Adult Growth Hormone Deficiency, Replacement Therapy, and Outcomes in Long-Term Childhood Cancer Survivors
Tomoko Yoshida, Jessica L Baedke, Huiqi Wang, Yan Chen, Christine Yu, Carmen L Wilson, Daniel A Mulrooney, Stephanie B Dixon, I-Chan Huang, Tara M Brinkman, Kevin R Krull, Sogol Mostoufi-Moab, José Miguel Martínez, Kirsten K Ness, Melissa M Hudson, Yutaka Yasui, Angela DelaneyAbstract
Context
The consequences of untreated adult growth hormone deficiency (aGHD) among childhood cancer survivors are not well-defined.
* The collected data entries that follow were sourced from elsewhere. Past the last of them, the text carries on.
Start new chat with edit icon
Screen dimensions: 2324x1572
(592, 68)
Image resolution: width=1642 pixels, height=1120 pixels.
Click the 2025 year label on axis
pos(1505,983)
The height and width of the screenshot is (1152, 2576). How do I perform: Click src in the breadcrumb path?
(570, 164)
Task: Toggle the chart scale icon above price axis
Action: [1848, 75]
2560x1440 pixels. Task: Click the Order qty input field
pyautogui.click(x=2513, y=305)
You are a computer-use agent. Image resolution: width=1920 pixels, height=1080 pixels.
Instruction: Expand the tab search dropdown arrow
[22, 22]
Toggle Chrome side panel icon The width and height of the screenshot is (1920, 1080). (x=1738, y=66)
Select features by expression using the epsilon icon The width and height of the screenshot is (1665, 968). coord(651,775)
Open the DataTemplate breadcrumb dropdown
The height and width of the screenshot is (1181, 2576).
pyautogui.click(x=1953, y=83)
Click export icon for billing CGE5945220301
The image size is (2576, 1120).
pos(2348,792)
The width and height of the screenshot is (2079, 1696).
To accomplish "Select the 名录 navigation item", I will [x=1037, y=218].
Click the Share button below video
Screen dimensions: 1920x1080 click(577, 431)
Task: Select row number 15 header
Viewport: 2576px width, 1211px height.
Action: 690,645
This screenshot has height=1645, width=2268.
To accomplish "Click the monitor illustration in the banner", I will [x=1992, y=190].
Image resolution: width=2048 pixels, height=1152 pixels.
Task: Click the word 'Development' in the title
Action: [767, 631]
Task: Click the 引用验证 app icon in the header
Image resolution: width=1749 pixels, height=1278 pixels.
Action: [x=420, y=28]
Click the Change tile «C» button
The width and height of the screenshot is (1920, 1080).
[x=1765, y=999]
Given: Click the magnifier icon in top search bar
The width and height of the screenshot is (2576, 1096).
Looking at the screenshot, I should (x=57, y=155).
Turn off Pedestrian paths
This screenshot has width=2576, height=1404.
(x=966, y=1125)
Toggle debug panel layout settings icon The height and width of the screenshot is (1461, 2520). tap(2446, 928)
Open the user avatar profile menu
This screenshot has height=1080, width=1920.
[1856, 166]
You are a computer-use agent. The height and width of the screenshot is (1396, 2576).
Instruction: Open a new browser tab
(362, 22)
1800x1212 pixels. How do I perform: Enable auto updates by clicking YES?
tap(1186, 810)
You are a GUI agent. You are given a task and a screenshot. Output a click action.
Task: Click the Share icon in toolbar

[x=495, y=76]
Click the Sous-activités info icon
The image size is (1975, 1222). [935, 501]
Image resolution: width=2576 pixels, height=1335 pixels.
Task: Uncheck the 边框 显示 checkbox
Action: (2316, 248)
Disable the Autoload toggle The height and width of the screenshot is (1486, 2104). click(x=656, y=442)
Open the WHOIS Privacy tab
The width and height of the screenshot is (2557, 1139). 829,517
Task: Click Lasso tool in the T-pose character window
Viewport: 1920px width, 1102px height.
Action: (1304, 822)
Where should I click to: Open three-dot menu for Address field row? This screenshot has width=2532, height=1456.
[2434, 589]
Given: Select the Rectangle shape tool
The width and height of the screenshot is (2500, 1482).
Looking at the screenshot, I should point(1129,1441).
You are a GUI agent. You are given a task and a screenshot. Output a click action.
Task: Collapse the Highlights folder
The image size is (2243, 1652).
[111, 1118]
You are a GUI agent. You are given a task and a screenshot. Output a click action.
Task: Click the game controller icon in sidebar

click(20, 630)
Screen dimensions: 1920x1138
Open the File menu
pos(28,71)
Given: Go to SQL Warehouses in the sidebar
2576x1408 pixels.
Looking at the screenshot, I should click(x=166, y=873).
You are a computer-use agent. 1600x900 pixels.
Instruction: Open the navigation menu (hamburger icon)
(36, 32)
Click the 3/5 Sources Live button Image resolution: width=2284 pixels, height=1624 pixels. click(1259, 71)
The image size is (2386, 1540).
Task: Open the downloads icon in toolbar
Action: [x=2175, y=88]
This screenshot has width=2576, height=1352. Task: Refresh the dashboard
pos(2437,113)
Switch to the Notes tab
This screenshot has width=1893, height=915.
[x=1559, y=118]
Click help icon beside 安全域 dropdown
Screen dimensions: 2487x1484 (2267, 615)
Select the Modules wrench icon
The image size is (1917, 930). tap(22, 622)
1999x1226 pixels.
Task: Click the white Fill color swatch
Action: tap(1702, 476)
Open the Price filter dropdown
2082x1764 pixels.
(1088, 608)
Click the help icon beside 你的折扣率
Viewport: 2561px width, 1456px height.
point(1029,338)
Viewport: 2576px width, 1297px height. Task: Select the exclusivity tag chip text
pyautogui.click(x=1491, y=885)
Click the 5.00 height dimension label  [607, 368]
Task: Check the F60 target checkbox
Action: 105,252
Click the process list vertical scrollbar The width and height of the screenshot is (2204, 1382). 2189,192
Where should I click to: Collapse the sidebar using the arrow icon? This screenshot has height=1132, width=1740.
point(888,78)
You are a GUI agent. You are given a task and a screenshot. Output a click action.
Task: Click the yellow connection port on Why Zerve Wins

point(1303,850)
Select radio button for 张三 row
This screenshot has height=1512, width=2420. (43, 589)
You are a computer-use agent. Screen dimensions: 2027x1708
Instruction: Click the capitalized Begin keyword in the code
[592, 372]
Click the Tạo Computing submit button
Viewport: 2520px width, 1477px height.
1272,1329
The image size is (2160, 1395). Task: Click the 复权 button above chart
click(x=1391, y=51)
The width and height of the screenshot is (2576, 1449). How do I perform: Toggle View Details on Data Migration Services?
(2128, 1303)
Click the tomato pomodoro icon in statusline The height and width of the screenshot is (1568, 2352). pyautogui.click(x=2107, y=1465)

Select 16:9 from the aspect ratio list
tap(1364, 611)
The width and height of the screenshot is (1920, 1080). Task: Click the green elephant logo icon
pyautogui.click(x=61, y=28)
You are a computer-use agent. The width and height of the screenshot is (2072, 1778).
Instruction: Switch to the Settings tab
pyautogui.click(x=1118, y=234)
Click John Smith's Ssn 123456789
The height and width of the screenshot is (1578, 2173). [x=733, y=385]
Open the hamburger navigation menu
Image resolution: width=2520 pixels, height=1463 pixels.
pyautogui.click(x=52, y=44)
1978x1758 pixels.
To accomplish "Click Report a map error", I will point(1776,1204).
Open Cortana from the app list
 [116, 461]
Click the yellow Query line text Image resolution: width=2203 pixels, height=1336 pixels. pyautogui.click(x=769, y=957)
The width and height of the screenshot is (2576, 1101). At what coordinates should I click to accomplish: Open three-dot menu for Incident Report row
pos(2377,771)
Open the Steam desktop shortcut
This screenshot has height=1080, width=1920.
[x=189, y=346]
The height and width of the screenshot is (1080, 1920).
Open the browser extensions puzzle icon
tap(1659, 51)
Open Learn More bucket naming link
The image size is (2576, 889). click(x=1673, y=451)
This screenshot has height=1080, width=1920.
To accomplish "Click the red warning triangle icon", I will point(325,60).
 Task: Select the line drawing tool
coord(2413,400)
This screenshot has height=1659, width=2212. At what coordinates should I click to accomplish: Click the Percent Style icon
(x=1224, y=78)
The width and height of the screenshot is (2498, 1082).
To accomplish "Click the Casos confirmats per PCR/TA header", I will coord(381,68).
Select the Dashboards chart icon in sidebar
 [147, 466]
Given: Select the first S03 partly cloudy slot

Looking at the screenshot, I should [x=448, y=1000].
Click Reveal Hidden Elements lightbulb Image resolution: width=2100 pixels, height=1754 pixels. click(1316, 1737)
The lack of evidence and socioeconomic factors may contribute to underutilization of growth hormone therapy (GHT) among survivors with aGHD.
Objectives
To examine the association of GHT use with socioeconomic factors and to assess the impact of untreated aGHD in survivors using insulin-like growth factor-1 (IGF1) as a marker of GH action.
Methods
3902 five-year survivors of childhood cancer aged ≥ 18 years were included. The associations between GHT use and socioeconomic factors (health insurance coverage, income, area deprivation index), and associations between IGF1 levels and prevalences of adverse physical, neurocognitive, and psychosocial outcomes were assessed cross-sectionally by multivariable logistic regression adjusting for potential confounders.
Results
Among 354 survivors with severe aGHD, 9.0% were on GHT. Socioeconomic disadvantages were independently associated with less use of GHT [e.g., odds ratio (OR) of GHT use 0.27, 95% confidence interval (CI) 0.08–0.84 for annual household income <$40,000 vs. ≥$80,000]. The low IGF1 group (z-score ≤-2) experienced significantly higher prevalences of various adverse outcomes compared to the normal IGF1 group (z-score >0), including various neurocognitive impairment [e.g., verbal reasoning (OR 2.79, 95% CI 1.95–3.98)], diminished health-related quality of life [e.g., physical functioning (1.97, 1.35–2.86)], abnormal glucose metabolism (1.82, 1.21–2.71), and abnormal fat percentage (3.16, 1.98–5.26).
Conclusion
Untreated aGHD potentially contributes to multidimensional adverse outcomes and GHT may provide health benefits among survivors, though socioeconomic disadvantage may limit their access to GHT.